TEXT SECTION:
-- BEGIN --
Why banning plastic straws has not improved our oceans' environmental health

Close Up Of Hand Holding Plastic Straws Polluting Beach
Most major fast-food corporations in the West have banned plastic straws and replaced them with paper ones. (Getty Images)

The world is going through multiple simultaneous crises that compound one another and have one thing in common – their damaging consequences are caused by human hands.

Capable of the worst, but also the best, our species has become a living force able to do dire harm to the natural environment of our planet.

Even so, an army of conscientious thinkers is scrambling to find a solution that repairs the damage done by others, a result that is sadly less common than we would like to believe.

In fact, some of the policies we enthusiastically pursue to lessen or reverse these anthropogenic effects do not work at all, and seem to be aimed only at appeasing our guilty consciences.

There are multiple examples of such impulsive behaviours, as unhelpful as they are well-intentioned, that demonstrate our continued failure to plan on a grand scale, and that 'seeing the big picture' is too often beyond our means.

Modern black solar panel of a photovoltaic power plant in a desert environment in sunny weather. 3d rendering.
-- END --
EXERCISE TASK A: In the straw-ban article, write out the passage from the words "Why banning plastic" through "by human hands." again, swapping "fast-food corporations" for "restaurant chains".
EXERCISE TASK B: According to the straw-ban article, what have most major fast-food corporations in the West replaced plastic straws with?
EXERCISE TASK C:
Decide whether each statement agrees with the straw-ban article, and quote the words that settle it.
(i) The damaging consequences of the world's crises are caused by humans.
(ii) Solutions that repair the damage done by others are more common than people think.
(iii) Some of the policies meant to lessen these human-caused effects do not work at all.

RECORD SET:
-- BEGIN --
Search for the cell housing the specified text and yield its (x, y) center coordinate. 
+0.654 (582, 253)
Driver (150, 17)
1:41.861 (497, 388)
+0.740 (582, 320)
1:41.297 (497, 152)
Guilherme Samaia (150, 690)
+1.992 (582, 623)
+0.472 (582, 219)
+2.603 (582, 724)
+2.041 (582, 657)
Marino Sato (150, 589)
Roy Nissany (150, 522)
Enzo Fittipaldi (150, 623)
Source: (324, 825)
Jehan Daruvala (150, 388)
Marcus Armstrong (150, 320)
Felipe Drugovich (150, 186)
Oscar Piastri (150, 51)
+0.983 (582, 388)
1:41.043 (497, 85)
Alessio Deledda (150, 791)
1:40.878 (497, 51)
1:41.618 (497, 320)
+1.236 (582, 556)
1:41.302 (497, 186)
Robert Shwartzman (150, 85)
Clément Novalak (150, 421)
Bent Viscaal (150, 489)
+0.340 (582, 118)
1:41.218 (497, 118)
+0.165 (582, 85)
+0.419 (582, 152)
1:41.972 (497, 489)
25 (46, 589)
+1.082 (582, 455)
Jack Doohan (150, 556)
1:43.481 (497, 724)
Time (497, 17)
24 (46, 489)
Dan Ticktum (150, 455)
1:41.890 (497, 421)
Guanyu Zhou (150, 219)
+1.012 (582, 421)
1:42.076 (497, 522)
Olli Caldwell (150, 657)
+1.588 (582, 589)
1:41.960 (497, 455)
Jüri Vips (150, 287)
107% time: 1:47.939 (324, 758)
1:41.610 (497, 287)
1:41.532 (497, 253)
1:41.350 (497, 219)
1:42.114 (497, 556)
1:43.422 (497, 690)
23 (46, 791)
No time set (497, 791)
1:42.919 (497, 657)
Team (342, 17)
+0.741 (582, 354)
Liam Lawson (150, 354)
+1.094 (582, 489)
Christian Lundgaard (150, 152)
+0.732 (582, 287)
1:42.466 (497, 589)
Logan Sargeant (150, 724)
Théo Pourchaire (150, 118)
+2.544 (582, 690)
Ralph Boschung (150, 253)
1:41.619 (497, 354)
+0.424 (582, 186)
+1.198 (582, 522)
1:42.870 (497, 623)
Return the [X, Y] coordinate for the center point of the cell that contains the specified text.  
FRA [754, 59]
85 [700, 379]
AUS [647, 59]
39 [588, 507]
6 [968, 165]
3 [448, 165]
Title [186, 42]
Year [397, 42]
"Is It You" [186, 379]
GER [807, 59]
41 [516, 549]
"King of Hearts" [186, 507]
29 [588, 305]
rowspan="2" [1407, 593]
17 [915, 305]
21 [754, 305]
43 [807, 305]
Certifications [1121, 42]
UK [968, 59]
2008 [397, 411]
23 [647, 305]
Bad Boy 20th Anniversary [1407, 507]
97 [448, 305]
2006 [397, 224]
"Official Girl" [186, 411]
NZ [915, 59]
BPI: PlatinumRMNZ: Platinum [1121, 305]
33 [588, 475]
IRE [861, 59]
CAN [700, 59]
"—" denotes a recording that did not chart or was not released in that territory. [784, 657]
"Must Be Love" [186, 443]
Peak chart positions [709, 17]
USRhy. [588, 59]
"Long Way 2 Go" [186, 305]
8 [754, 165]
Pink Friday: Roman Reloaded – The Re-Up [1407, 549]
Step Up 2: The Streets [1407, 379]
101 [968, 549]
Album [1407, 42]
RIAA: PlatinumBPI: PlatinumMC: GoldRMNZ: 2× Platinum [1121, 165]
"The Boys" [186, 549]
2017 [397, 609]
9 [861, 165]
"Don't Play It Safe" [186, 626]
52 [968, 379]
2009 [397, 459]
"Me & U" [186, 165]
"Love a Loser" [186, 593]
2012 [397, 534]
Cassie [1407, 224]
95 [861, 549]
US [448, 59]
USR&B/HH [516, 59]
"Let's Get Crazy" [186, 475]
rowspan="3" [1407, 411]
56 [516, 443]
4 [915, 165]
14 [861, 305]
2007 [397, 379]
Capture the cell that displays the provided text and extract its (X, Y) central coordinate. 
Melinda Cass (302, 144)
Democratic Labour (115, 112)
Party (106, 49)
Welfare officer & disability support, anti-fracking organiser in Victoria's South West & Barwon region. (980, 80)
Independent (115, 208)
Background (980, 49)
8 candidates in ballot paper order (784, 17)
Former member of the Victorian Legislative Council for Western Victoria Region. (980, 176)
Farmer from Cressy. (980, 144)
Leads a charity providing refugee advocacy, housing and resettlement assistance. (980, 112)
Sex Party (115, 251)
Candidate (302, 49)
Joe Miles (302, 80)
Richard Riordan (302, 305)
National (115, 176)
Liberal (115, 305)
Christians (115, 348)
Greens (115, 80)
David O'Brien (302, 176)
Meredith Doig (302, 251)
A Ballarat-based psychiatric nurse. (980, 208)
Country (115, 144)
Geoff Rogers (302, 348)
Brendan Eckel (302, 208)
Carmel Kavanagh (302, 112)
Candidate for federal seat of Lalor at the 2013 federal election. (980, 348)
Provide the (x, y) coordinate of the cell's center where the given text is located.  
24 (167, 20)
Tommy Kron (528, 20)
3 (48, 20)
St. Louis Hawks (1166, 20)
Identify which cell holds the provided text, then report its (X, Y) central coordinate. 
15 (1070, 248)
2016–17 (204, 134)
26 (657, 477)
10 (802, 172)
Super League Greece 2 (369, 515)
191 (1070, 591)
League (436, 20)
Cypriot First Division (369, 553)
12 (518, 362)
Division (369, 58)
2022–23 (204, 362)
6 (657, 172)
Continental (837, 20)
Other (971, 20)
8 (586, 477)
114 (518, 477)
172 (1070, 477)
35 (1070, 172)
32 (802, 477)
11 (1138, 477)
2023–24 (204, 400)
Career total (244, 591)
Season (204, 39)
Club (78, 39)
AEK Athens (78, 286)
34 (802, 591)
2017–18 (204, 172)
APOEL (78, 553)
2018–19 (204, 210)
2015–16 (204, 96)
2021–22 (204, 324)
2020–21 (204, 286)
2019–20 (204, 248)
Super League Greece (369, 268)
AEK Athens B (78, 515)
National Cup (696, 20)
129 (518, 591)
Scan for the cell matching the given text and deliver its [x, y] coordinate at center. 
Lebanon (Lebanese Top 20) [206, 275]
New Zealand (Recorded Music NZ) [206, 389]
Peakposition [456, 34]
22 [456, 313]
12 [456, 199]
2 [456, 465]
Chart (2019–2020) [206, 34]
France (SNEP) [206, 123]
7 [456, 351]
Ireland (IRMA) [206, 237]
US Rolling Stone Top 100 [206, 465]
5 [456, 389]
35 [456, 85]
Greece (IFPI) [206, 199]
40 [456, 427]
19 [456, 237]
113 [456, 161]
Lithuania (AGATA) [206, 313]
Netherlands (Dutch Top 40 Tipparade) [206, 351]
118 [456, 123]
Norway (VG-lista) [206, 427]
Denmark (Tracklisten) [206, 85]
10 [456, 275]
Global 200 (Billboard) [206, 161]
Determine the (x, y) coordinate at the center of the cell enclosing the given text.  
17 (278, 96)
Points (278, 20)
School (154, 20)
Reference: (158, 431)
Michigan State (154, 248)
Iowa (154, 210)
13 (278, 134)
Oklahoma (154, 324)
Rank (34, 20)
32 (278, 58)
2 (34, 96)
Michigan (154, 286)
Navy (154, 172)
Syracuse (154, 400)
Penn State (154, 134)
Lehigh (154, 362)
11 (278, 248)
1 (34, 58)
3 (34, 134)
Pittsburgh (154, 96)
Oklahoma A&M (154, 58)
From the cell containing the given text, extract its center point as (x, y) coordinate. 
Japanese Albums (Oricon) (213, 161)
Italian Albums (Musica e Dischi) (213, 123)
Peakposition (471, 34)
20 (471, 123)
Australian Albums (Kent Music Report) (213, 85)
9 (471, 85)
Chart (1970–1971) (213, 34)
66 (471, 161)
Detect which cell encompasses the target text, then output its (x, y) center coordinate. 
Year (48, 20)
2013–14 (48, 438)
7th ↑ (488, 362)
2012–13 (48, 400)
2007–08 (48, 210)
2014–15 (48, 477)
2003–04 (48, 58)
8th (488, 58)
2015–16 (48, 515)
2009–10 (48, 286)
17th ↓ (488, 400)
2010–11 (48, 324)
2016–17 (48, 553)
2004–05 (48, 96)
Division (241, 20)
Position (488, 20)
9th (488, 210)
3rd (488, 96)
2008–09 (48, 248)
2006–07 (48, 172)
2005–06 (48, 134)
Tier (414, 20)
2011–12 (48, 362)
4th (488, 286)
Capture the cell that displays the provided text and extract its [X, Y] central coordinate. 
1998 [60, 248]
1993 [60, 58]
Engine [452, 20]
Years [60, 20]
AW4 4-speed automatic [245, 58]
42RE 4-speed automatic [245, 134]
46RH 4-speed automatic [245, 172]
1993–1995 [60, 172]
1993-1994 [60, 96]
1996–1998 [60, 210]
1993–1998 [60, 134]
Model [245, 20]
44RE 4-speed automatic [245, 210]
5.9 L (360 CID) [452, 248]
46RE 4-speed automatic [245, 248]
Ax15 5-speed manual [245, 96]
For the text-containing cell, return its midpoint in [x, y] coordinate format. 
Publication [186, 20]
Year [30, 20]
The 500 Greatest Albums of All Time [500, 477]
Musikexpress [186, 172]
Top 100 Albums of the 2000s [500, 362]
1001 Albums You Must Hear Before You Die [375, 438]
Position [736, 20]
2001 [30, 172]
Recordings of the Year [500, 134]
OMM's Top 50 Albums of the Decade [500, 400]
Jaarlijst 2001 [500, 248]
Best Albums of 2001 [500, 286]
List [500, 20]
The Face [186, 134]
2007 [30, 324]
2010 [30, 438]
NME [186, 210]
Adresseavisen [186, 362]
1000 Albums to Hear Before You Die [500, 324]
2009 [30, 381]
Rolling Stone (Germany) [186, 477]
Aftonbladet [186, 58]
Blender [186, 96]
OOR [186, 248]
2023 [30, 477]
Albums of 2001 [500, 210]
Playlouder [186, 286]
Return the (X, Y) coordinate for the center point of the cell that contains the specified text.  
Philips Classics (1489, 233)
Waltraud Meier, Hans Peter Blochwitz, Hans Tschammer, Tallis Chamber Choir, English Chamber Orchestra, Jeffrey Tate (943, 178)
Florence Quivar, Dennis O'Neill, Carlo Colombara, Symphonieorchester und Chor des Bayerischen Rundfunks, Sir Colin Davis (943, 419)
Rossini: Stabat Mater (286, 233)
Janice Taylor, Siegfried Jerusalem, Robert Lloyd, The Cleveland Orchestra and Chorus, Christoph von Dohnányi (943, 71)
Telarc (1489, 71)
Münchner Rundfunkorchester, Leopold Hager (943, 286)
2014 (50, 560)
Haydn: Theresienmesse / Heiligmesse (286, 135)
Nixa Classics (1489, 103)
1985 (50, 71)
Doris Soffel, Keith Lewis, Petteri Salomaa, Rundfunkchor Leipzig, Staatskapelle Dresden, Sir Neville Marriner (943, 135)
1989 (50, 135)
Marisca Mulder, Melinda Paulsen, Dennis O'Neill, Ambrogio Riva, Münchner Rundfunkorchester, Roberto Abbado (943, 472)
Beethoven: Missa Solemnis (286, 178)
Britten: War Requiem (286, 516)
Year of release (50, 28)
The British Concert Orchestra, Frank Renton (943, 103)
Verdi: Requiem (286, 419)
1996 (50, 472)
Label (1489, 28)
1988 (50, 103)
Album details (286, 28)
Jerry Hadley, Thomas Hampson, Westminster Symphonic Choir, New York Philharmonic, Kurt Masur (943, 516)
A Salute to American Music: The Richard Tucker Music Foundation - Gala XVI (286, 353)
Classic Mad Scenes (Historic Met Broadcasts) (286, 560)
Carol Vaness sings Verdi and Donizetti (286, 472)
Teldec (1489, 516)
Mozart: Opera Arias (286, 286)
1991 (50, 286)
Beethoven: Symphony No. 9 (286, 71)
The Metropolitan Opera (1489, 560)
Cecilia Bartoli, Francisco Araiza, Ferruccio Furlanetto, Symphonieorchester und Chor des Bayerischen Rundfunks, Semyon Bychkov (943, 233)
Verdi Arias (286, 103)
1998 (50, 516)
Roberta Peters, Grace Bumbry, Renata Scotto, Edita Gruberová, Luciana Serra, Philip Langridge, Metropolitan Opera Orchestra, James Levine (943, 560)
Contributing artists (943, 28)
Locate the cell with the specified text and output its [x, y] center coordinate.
-- END --
FINAL ANSWER A:
Why banning plastic straws has not improved our oceans' environmental health

Close Up Of Hand Holding Plastic Straws Polluting Beach
Most major restaurant chains in the West have banned plastic straws and replaced them with paper ones. (Getty Images)

The world is going through multiple simultaneous crises that compound one another and have one thing in common – their damaging consequences are caused by human hands.

FINAL ANSWER B: Paper straws.

FINAL ANSWER C:
(i) Yes: "their damaging consequences are caused by human hands."
(ii) No: "a result that is sadly less common than we would like to believe."
(iii) Yes: "some of the policies we enthusiastically pursue to lessen or reverse these anthropogenic effects do not work at all"